Jeanne Hanna, vicepresidenta de investigación del CPA, explicó: “Una contribución de 100.000 dólares que termina impactando un puñado de carreras estatales puede cambiar una legislatura estatal, puede cambiar la oficina de un fiscal general. Es un efecto de goteo hacia arriba en la política estatal y federal, por un precio mucho menor”.

Cifras del ciclo 2026

En el ciclo electoral de 2026, los grupos 527 republicanos están recaudando más que sus contrapartes demócratas. Los principales grupos republicanos han recaudado 240 millones de dólares hasta ahora, mientras que los demócratas han recaudado 197 millones. Las contribuciones corporativas representan el 39% de la recaudación de Raga y el 33% de la Asociación de Gobernadores Republicanos (RGA), totalizando 63 millones de dólares para ambos grupos. En comparación, las contribuciones corporativas a sus contrapartes demócratas totalizaron 54 millones.

El Comité de Liderazgo Estatal Republicano (RSLC), que se centra en carreras legislativas competitivas, ha recaudado 55 millones de dólares en lo que va del ciclo. Las contribuciones a Super PACs también han aumentado, totalizando 517 millones de dólares este año, casi un tercio de todo el gasto político corporativo desde 2010, según Public Citizen.

Llamado a la coherencia

Bruce Freed, presidente y cofundador del CPA, señaló: “Estos grupos están ayudando a elegir funcionarios que están socavando no solo el entorno más amplio que las empresas necesitan para tener éxito, sino también los compromisos que estas empresas están haciendo con sus empleados, su base de consumidores y sus inversores.
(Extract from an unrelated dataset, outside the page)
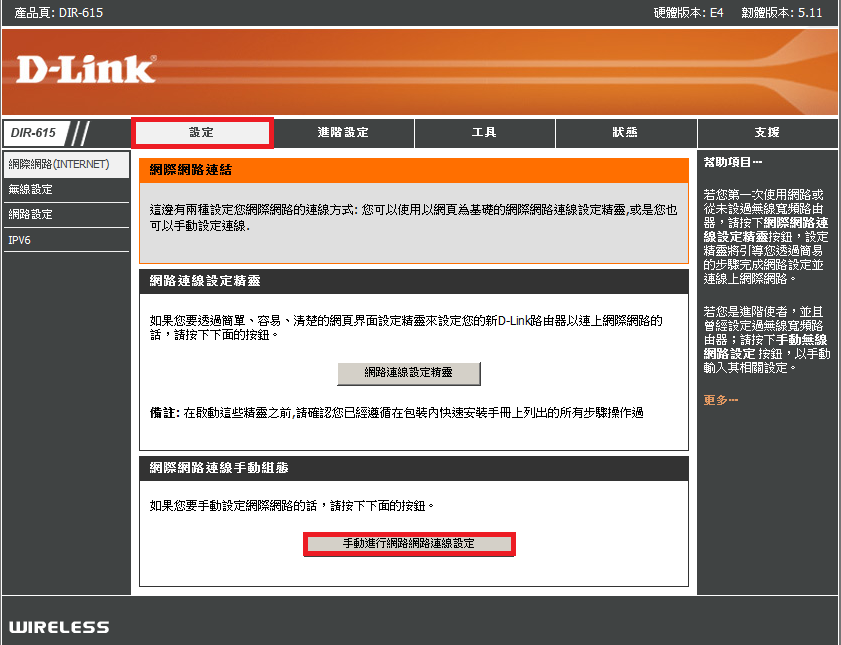Click the 幫助項目 heading in right panel
841x645 pixels.
click(733, 162)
Tiene que haber una alineación entre las políticas de la empresa, a dónde van sus contribuciones y lo que habilitan”.

El CPA y la Wharton School publicaron un informe este mes recomendando que las juntas corporativas tengan una supervisión más activa del gasto político y que las empresas adopten políticas que requieran informes regulares y divulgación de cómo los grupos políticos utilizan los fondos.